Ein enormer Aufwand, und ja, eine große Belastung für diejenigen, die im Gesundheitsamt für die Kontaktverfolgung zuständig sind, sagt Wagner: Zehn Mitarbeiter, unter anderem Ärzte, sind derzeit alleine damit beschäftigt. Darüber hinaus arbeiten vier Hygienekontrolleure und Soldaten mit, eine Stelle dient dem Beschwerdemanagement. „Wir müssen das Gesundheitsamt aufstocken“, sagt Landrat Günther-Martin Pauli.

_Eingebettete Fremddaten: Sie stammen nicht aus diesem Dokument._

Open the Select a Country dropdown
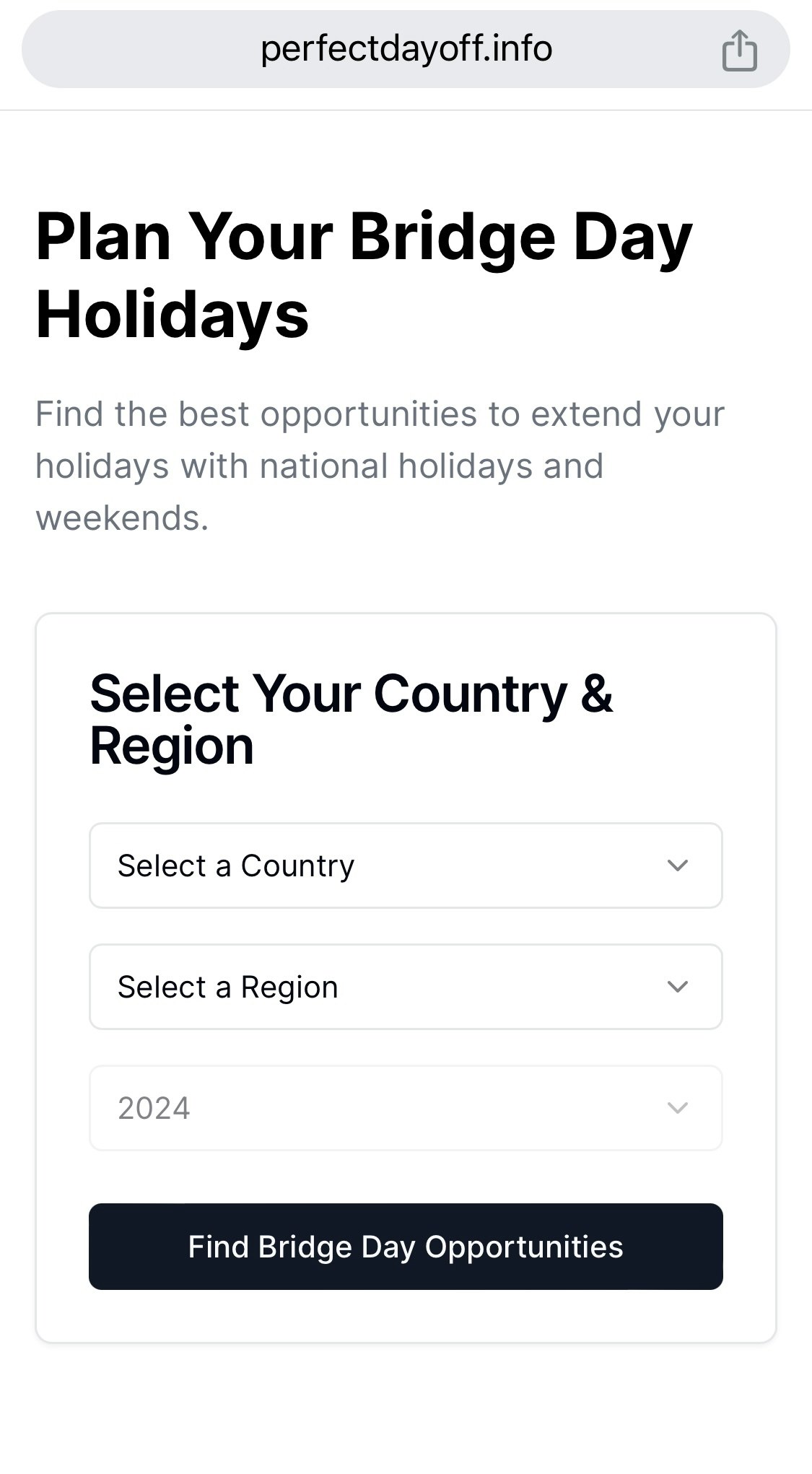This screenshot has height=1474, width=812. coord(405,865)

Nicht alles darf wegen Corona liegen bleiben

Denn nicht nur die Coronazahlen steigen wieder, das Virus trifft demnächst auch auf die Grippesaison. Fünf weitere Stellen seien geplant, Ärzte, medizinisch-technische Assistenten und Hygienekontrolleure. Auch für den ausscheidenden Amtsleiter wird noch eine Nachfolge benötigt.

Zu bedenken sei auch, sagt Wagner, dass derzeit einige Arbeiten wegen Corona liegen bleiben (Pauli: „Was auch Beschwerden nach sich zieht“), doch nicht alles lasse sich einfach verschieben wie beispielsweise Einschulungsuntersuchungen. Gehe es etwa um Kolibakterien im Trinkwasser oder ähnliche gefährliche Vorfälle, müsse das Gesundheitsamt unbedingt handlungsfähig bleiben, mahnt Wagner.

Ein positiver Coronafall – und dann?

Der Test Liegt ein positives Ergebnis vor, nimmt das Gesundheitsamt Kontakt mit dem Infizierten auf – um diesen per mündlicher Anordnung in Quarantäne zu versetzen.

Die Kontakte Das Gesundheitsamt fragt ab, zu wem die Person in einem bestimmten Zeitraum Kontakt hatte. Dabei spielt die Art und Dauer des Kontakts eine bedeutende Rolle.

Die Quarantäne Wer ein K1-Kontakt des Infizierten ist (mindestens 15 Minuten bei geringem Abstand oder länger gemeinsam in einem kleinen geschlossenen Raum), wird von der Ortspolizeibehörde ebenfalls in Quarantäne geschickt. „Freitesten“ ist für K1-Kontakte nicht möglich. Die Länge der Quarantäne (derzeit 14 Tage) soll jedoch möglicherweise demnächst reduziert werden. Weniger enge K2-Kontakte müssen nicht in Quarantäne, werden aber ebenfalls vom Gesundheitsamt kontaktiert und erhalten Verhaltenstipps.

Die Ermittlung Kontaktpersonen sind oft nicht sofort telefonisch erreichbar. Auch die Nachforschung in oder für andere/n Landkreise/n benötigt viel Zeit.